O novo filme do diretor Roman Polanski, baseado no romance de Robert Harris, foi com certeza o filme mais ansiosamente esperado deste ano. Claro que o sistema de prisão domiciliar em que o diretor se encontra desde setembro de 2009 instiga ainda mais. Como se o filme fosse o último contato de Polanski com o mundo e vice versa.
A imprensa alemã, em nota especulativa, mencionou que a edição do filme teria sido feita depois da prisão domiciliar, criando um aura ainda de maior suspense em torno da obra.
Nesta coprodução Alemanha/França/Inglaterra, Polanski deixa mais uma vez muito claro que é um mestre na arte de fazer cinema. Aquele que gosta de Polanski e conhece suas obras já tem o olhar treinado. O diretor nos delicia com o esmero nos detalhes. O espectador desenvolve ao longo do filme um olhar investigativo pela trama e como a mesma é colocada em cena.
O thriller não tem a profundidade de um O Bebê de Rosemary nem de Chinatown, mas é totalmente conforme com este periodo de alto nível de globalização em que nos encontramos. A dicotomia global x local é colocada em cena de forma magistral.
Claro que o humor alfinetante não poderia faltar. Desta vez sobrou para os britânicos. No filme, o mundo se divide entre britânicos e não britânicos. Excelente contraponto, quando do outro lado da trama se desvenda aos poucos um mistério de grande conceito global.
A escolha dos protagonistas é pólvora para discussões acaloradas entre cinéfilas e cinéfilos. Pierce Brosnan, no papel do político Adam Lang (que muitos atribuiem à figura do ex premier britânico Tony Blair) não está em sua melhor atuação.

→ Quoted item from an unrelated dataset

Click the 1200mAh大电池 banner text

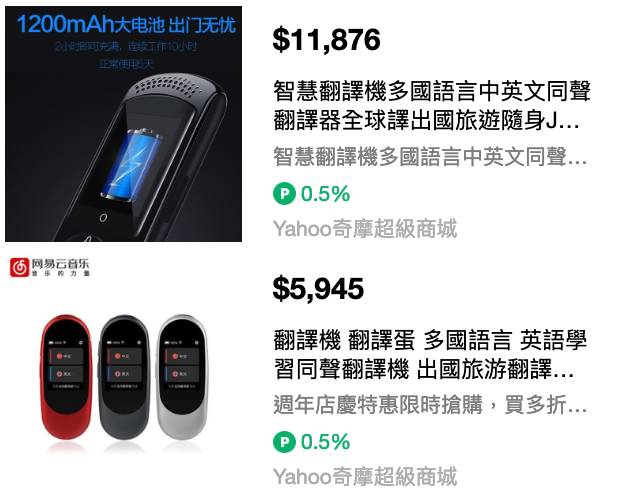[126, 24]
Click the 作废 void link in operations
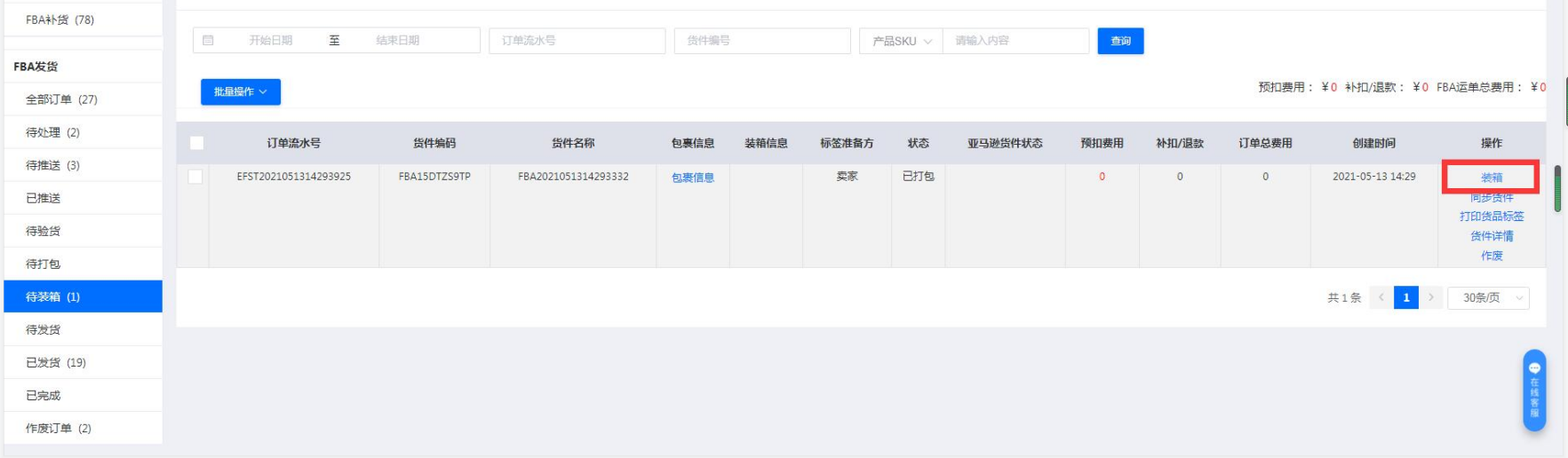This screenshot has height=458, width=1568. click(x=1491, y=256)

Olivia Williams, no papel de sua esposa Ruth, traz ao filme a inquietude que um personagem de um thriller precisa ter. Mas quem rouba mesmo a cena na tela é Kim Cattrall. A ela foi dada a oportunidade de se mostrar em outro personagem que não seja a Samantha, de Sex in the City. No papel da leal e eficientíssima secretária de Lang (Pierce Brosnan), ela esbanja talento com sua presenca exata em cena. O personagem eclético a oferece possibilidades de expressar suas muitas facetas, até agora escondidas. Sem estar presa à ditadura do culto do corpo, como em Sex in the City, Kim se mostra com ums quilinhos a mais e prova, em sua ecleticidade, ser uma excelente atriz além de continuar exuberante, o que não foge às lentes de Polanski, que sabe ressaltar isso em cenas que se repetem sempre no mesmo ângulo.

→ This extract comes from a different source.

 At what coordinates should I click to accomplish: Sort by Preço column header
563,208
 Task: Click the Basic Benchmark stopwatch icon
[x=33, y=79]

Ewan McGregor convence mais pela simpatia que o seu personagem suscita do que pela sua própria atuação. Mas o excelente roteiro de Robert Harris em parceiria com Polanski segura o personagem muito bem. Aquele jovem autor que cai na ganância do seu agente literário, e pelo desafio com o qual é confrontado, se torna um astuto detetive, mas nunca perdendo aquele olhar de espanto, que só tem quem não está acostumado com falcatruas, intrigas de alto nível e sherlockiana complexidade. O ganho de McGregor é que ele consegue instigar a cumplicidade e a simpatia do espectador para acompanhá-lo em seu trabalho de detetive.
Na fileira da frente do cinema principal do festival estavam sentados, à minha frente o diretor Werner Herzog ao lado da atriz Renée Zellweger, que causou surpresa na platéia quando apareceu pontualmente às 11:15 h para a projeção, como quem vai para o trabalho.

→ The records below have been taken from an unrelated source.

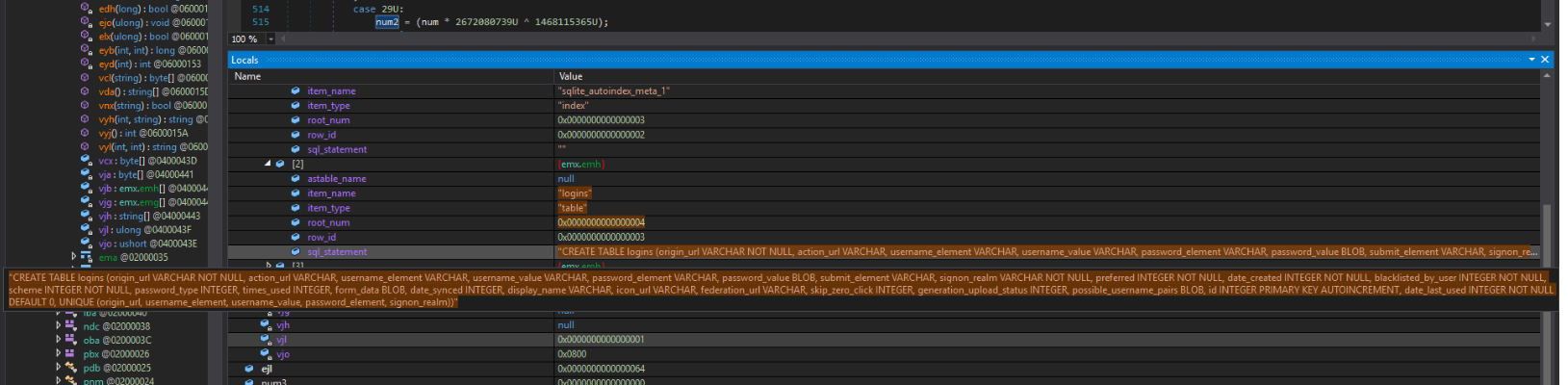Click the method icon beside vcl(string)
The width and height of the screenshot is (1568, 385).
click(85, 78)
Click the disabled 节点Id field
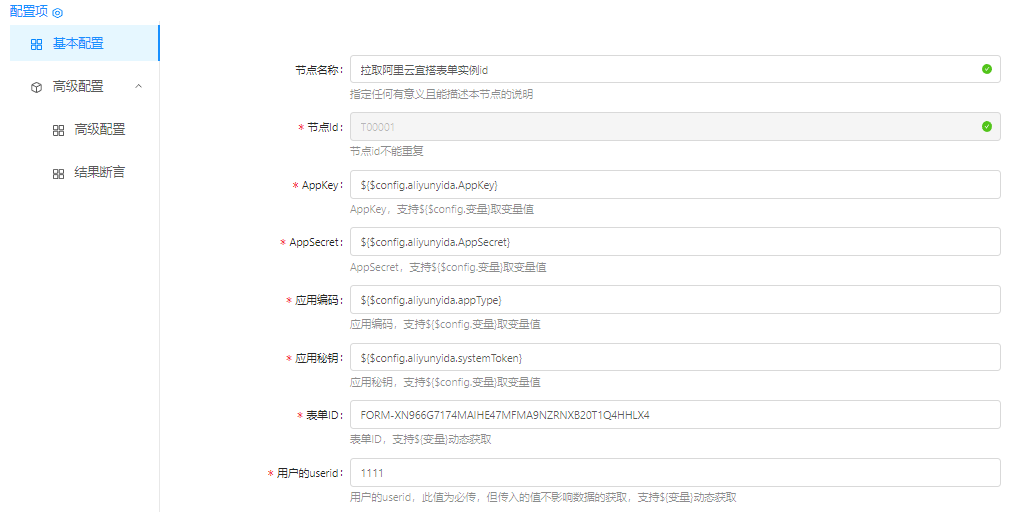This screenshot has height=512, width=1010. point(660,127)
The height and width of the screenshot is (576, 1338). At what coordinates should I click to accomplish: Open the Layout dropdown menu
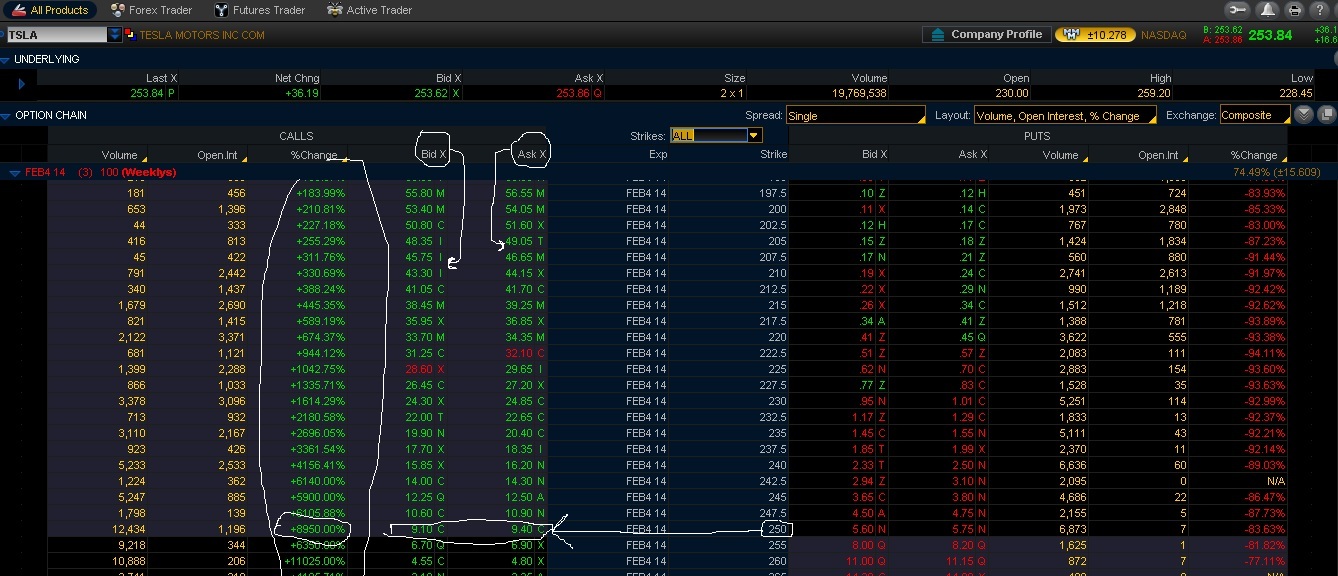coord(1065,116)
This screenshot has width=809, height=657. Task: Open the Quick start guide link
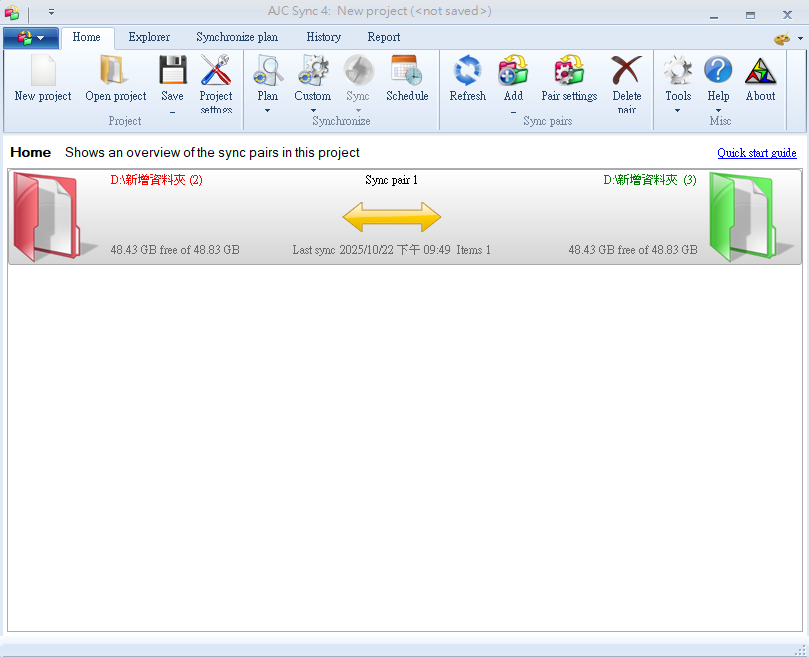[x=756, y=153]
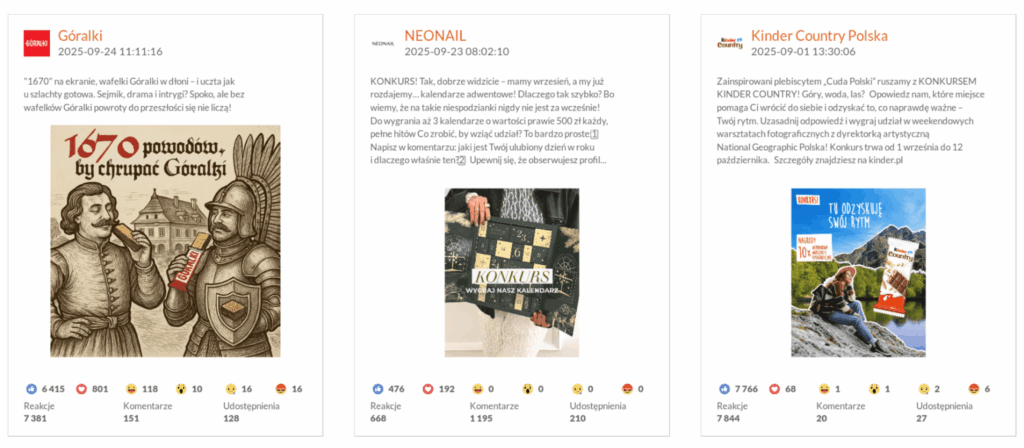
Task: Open the Kinder Country Polska title link
Action: tap(819, 36)
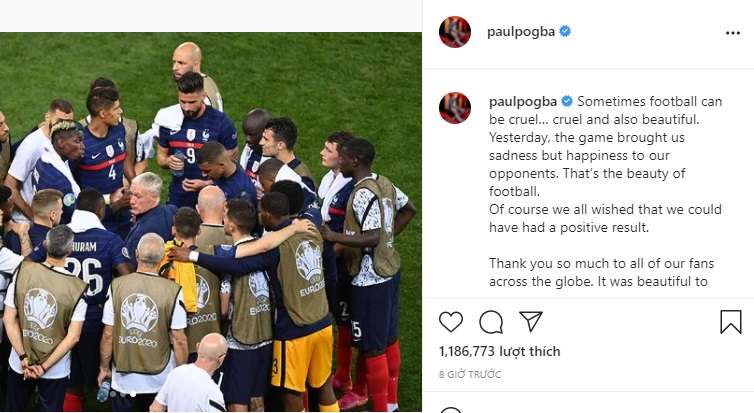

Na coletiva de imprensa, logo depois do filme, Pierce Brosnan foi questionado por uma repórter sobre como recebeu a notícia de prisão de Roman Polanski: "Eu recebei um telefonema de um amigo de Berlim e fiquei totalmente chocado, repetidamente durante dias me perguntava como isso poderia ter acontecido."
As filmagens externas de The Ghost Writer foram feitas na ilha de Sylt, norte da Alemanha, onde a elite alemã reside e/ou passa as suas férias. Em solo europeu, o filme tem estréia marcada para 18 de fevereiro.
The Ghost Writer não tem o ingrediente para levar um Urso, seja ele qualquer. A não ser que por uma razao política, como símbolo de solidariedade com o diretor.